Department of Evolutionary Biology, University of Haifa, 199 Aba Khoushy Ave. Mount Carmel, Haifa, 3498838, Israel.
BMC Genomics. 2018 Aug 13;19(Suppl 6):570. doi: 10.1186/s12864-018-4921-5.
Deciphering the history of life on Earth has long been regarded as one of the most central tasks in biology. In past years, widespread discordance between the evolutionary histories of different groups of orthologous genes of prokaryotes have been revealed, primarily due to horizontal gene transfers (HGTs). Nonetheless, evidence that support a strong tree-like signal of evolution have been uncovered, despite the presence of HGT events. Therefore, a challenging task is to distill this tree-like signal from the noise induced by all sources of non-tree-like events.

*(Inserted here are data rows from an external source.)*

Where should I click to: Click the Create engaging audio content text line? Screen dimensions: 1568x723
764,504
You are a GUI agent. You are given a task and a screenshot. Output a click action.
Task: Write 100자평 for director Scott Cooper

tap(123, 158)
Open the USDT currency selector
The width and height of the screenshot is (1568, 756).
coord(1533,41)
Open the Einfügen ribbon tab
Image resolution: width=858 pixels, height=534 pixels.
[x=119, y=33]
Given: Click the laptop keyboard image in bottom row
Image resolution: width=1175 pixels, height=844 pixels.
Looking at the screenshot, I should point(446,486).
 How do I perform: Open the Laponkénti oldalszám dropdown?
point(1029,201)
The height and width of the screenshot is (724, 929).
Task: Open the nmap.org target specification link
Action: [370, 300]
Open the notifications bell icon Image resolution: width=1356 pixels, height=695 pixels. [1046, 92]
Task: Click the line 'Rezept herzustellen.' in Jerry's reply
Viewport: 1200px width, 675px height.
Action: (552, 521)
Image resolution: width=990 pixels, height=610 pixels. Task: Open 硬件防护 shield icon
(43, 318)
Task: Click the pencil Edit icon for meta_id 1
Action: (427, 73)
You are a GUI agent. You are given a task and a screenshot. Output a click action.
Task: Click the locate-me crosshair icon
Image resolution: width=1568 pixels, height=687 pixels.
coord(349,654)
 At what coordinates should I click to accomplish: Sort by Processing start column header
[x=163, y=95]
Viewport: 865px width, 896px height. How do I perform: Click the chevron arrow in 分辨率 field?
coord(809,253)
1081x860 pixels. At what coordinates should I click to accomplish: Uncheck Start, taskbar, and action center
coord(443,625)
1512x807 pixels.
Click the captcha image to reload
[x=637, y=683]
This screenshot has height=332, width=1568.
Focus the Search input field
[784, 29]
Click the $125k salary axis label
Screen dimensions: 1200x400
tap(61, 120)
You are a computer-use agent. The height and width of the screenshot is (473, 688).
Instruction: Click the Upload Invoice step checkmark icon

In this work we tackle this question, using real and simulated data. We first tighten a recent related theoretical result in this field. In a simulation study, we infer individual quartet topologies, and then use the inferred quartets to reconstruct simulated species trees. We demonstrate that accurate tree reconstruction is feasible despite surprisingly high rates of HGT. In a real data study, we construct phylogenies of two sets of prokaryotes, and show that our tree reconstruction scheme is comparable with (and complementary better than) other commonly used methods.
Using a blend of theoretical and empirical investigations, our study proves the feasibility of accurate quartet-based phylogenetic reconstruction, the vast impact of HGT events notwithstanding.
解析地球上生命的历史长期以来一直被视为生物学中最核心的任务之一。在过去的几年中,已经揭示了原核生物同源基因的进化历史在不同群体之间存在广泛的不一致,主要是由于水平基因转移(HGT)。尽管存在 HGT 事件,但仍发现了支持进化树状信号的证据。因此,一项具有挑战性的任务是从所有非树状事件源引起的噪声中提取出这种树状信号。
在这项工作中,我们使用真实和模拟数据来解决这个问题。我们首先收紧了该领域最近的一个相关理论结果。在模拟研究中,我们推断了个体四重体拓扑结构,然后使用推断的四重体来重建模拟的种系发生树。我们证明,尽管存在令人惊讶的高 HGT 率,但准确的树状重建是可行的。在真实数据研究中,我们构建了两组原核生物的系统发育,结果表明我们的树状重建方案可与(且优于)其他常用方法相媲美。
通过理论和经验研究的结合,我们的研究证明了准确的基于四重体的系统发育重建的可行性,尽管 HGT 事件的影响巨大。